Work to be completed: Going line by line through the records below, count those with the word "This" and give only the count.

[Opening Data shown section]

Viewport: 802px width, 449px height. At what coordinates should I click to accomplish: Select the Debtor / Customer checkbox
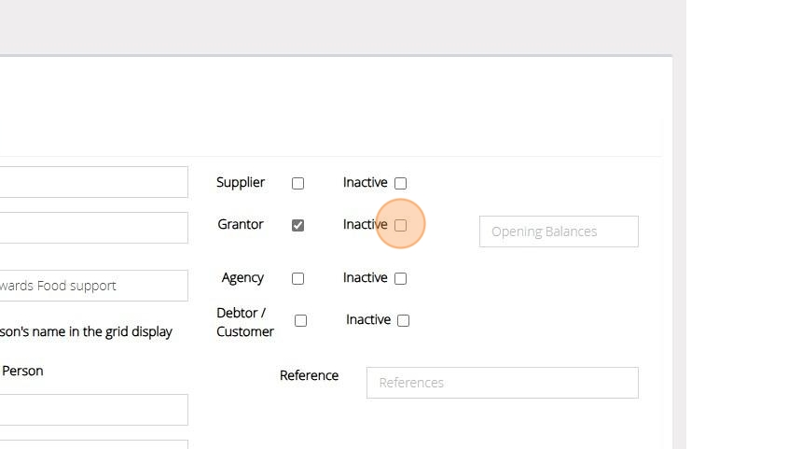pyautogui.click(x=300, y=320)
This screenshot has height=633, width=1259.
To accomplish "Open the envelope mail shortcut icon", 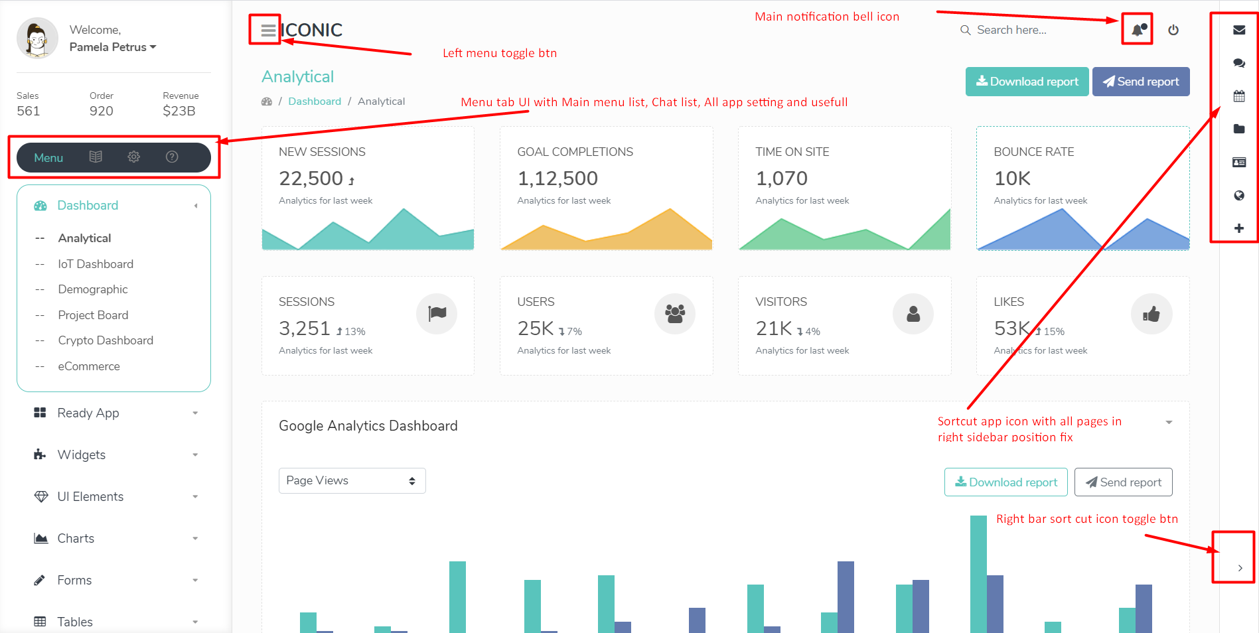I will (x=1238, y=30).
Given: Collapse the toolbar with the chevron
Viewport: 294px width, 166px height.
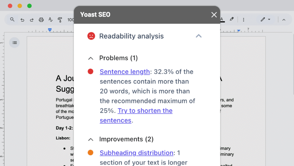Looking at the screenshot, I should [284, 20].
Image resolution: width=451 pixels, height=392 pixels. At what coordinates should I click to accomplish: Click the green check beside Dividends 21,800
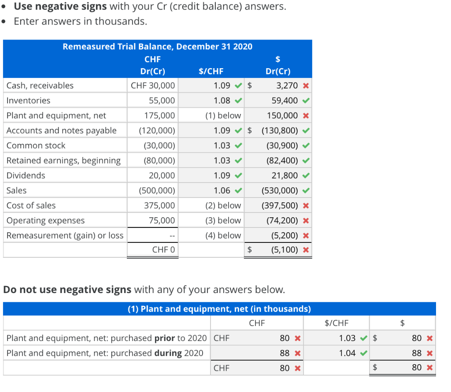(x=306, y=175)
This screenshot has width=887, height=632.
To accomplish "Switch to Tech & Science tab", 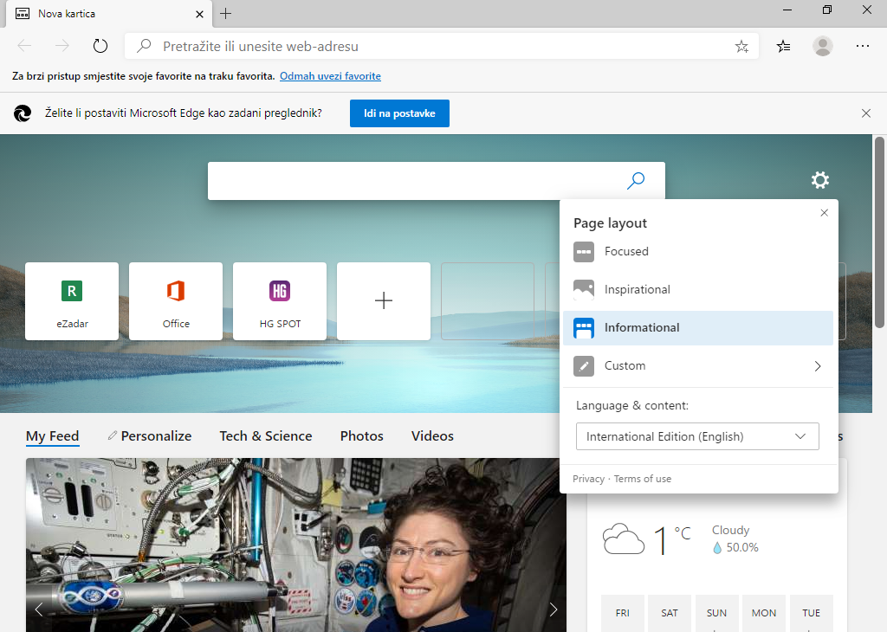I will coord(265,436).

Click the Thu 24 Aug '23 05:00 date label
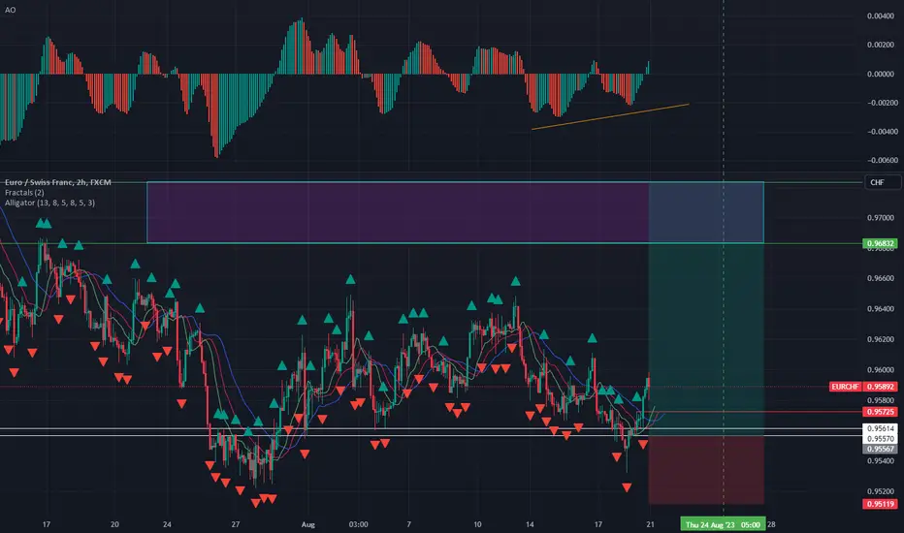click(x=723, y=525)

[Closing Data shown section]

Written solution: 2